Pull each line with the string "price" from the entries.

[DATA EXTRACTS Boundary: Start]

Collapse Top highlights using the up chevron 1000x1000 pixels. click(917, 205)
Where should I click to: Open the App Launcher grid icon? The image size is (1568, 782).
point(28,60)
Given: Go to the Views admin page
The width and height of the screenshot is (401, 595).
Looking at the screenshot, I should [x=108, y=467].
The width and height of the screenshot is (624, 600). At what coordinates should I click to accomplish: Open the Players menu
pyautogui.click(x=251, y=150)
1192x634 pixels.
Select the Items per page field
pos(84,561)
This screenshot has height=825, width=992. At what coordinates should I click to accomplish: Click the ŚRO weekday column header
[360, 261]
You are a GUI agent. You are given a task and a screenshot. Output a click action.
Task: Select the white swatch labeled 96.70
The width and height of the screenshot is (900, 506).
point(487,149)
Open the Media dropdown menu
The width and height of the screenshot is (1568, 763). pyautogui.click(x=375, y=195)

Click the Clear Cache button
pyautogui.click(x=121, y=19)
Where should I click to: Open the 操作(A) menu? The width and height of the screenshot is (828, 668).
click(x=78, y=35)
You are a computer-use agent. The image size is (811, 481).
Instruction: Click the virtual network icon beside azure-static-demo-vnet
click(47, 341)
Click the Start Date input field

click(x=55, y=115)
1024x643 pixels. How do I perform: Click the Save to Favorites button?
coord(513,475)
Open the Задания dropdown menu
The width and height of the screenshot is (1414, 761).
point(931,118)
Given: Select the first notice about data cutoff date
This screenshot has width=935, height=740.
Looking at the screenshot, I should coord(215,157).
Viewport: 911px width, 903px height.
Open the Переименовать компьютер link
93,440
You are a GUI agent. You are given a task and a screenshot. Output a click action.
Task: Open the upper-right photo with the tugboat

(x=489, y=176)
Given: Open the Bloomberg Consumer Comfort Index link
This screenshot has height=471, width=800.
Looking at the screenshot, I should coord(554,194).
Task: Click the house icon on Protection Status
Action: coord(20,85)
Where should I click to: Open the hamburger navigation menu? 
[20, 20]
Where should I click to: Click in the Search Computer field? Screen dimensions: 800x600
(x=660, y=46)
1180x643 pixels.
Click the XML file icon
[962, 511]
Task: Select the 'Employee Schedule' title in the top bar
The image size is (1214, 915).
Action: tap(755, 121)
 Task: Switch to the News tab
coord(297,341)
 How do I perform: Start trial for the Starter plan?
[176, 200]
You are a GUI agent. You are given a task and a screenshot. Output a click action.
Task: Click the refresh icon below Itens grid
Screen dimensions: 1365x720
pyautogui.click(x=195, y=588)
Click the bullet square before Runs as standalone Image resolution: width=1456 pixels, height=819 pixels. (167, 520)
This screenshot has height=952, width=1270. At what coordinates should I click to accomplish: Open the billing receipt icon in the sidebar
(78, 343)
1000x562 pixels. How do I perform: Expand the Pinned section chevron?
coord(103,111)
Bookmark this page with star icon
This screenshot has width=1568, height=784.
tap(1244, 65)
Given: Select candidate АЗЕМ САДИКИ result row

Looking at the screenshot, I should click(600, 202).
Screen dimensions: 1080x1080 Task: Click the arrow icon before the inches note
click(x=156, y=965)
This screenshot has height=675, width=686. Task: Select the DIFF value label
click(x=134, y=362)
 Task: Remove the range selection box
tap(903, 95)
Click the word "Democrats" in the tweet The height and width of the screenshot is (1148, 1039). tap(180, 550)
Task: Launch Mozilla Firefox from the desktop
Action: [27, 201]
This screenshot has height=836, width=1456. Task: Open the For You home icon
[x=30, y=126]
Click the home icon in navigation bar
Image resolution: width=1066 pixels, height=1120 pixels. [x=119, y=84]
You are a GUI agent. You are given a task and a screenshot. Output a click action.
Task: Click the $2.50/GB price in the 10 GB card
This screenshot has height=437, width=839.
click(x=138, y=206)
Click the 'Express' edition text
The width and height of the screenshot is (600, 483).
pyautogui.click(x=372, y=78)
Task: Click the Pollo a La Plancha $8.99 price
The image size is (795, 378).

[DATA EXTRACTS Boundary: End]

#### EXERCISE ANSWER
Task: Click the $2.50/GB price in the 10 GB card
Task: Click the Pollo a La Plancha $8.99 price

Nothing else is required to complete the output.